At the core of the case was whether a trio of decisions by the Court had foreclosed the state courts’ denial of the requested instruction. In Carter v. Kentucky, the Court had held that a criminal defendant is entitled to a “no-adverse-inference” instruction at the guilt-innocence phase of a non-capital trial; in Estelle v. Smith, it had held that Fifth Amendment privilege against self-incrimination applies to the punishment phase of a capital trial; and in Mitchell v. United States it had granted relief when the trial judge had drawn an adverse inference as to a contested fact based on the defendant’s silence at sentencing. From Woodall’s perspective, these cases firmly supported his entitlement to the requested instruction, and the Kentucky Supreme Court’s contrary conclusion was unreasonable. In the majority’s view, these decisions had not definitively answered whether an instruction was required in the precise circumstance of this case – in which Woodall acknowledged guilt of the underlying offense as well as the presence of statutory aggravating factors, and where the jury might consider his failure to testify as bearing on his lack of remorse. According to the majority, these lines of distinction for withholding the instruction were sufficiently plausible to preclude relief, because AEDPA mandates relief only where controlling Court precedents leave resolution of the issue “’beyond any possibility for fairminded disagreement.’” Accordingly, the majority did not venture its own opinion as to whether a “no-adverse-inference” instruction is required under the facts of this case; it held only that AEDPA forecloses relief because the Kentucky Supreme Court had not been “unreasonable” in concluding otherwise.

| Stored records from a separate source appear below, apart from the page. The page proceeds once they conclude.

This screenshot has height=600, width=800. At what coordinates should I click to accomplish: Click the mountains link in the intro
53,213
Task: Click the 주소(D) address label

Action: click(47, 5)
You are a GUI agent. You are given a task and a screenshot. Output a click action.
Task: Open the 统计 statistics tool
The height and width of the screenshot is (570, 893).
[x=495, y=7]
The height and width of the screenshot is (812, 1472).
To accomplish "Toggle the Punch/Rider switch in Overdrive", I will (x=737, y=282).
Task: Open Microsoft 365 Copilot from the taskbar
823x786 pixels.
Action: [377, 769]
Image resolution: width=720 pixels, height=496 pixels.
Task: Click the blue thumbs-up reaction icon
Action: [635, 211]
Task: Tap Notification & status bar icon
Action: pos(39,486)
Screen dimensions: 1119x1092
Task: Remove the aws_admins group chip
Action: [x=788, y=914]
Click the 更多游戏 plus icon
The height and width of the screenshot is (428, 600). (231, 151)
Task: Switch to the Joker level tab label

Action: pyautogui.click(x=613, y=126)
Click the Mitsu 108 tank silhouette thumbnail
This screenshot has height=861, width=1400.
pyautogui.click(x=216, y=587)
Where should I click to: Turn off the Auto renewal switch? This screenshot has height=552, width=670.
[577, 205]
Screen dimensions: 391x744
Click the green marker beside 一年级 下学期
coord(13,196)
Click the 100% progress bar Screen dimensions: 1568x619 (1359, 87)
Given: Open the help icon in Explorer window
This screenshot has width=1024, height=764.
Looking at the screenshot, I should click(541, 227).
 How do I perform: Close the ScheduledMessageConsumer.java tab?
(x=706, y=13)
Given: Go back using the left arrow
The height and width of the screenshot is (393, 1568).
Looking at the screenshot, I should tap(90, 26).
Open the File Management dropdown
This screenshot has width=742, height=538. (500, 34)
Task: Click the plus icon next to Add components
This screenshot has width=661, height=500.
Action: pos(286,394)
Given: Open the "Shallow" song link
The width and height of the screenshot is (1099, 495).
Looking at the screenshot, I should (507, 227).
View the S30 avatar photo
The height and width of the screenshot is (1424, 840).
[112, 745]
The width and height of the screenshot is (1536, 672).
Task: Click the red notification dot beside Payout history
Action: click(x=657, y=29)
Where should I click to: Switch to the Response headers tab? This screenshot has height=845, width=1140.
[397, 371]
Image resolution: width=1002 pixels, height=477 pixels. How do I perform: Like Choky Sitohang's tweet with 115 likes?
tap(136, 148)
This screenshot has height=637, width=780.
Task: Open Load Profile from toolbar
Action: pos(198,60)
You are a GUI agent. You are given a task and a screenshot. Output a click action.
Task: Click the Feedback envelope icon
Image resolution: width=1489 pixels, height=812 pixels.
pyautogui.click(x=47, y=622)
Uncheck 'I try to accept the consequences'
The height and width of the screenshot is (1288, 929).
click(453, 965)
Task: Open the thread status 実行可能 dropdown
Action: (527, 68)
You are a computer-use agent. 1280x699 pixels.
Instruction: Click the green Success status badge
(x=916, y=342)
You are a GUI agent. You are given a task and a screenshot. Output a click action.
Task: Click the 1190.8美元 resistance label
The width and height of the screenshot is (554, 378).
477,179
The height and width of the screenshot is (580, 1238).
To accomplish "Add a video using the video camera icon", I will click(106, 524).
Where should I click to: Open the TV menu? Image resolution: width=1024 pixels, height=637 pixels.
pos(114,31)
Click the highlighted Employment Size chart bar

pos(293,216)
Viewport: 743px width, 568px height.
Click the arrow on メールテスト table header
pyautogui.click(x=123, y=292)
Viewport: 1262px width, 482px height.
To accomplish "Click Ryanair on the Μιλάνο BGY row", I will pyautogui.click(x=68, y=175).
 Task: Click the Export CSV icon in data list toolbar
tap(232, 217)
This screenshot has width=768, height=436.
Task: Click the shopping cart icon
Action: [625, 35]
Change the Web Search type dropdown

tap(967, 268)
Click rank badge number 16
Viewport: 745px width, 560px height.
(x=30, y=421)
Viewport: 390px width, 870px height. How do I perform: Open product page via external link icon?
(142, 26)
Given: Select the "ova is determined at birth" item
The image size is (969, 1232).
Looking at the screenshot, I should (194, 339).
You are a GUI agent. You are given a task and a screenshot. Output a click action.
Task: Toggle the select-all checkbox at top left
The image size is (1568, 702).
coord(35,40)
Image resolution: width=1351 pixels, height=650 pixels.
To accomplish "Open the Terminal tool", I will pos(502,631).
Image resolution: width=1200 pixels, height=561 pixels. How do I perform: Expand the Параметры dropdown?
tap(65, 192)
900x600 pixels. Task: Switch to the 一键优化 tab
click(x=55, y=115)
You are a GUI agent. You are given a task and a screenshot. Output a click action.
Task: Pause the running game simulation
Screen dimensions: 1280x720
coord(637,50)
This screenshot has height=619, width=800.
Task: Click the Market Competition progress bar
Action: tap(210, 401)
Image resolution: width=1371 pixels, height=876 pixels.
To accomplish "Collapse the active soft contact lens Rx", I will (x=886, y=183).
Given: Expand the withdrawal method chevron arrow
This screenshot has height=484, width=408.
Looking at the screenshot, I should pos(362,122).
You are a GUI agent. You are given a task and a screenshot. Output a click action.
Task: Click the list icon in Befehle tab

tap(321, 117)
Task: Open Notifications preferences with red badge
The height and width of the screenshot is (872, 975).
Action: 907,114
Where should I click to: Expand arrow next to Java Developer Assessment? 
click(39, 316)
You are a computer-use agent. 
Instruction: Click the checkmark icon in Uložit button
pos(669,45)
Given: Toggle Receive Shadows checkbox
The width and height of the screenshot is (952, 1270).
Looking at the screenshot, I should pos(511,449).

Had the majority stopped there, the opinion would have been equivalent to a summary reversal not only in tone but also in effect – a reminder of the Court’s readiness to overturn grants of federal habeas relief based on its robust view of the limitations contained in AEDPA. But the majority ventured further, arguing that Section 2254(d)(1) does not countenance relief when state courts unreasonably refuse to extend a governing legal principle to a context in which the principle should control. Although the Court previously had appeared to embrace this “unreasonable-refusal-to-extend” ground for relief under AEDPA , the majority insists that such a ground had never served as a holding in an AEDPA case. Moreover, the majority insists that such a theory for relief would be inconsistent with the deference embodied in AEDPA, because the necessity “to extend” a precedent by definition means that no clearly established law requires the result.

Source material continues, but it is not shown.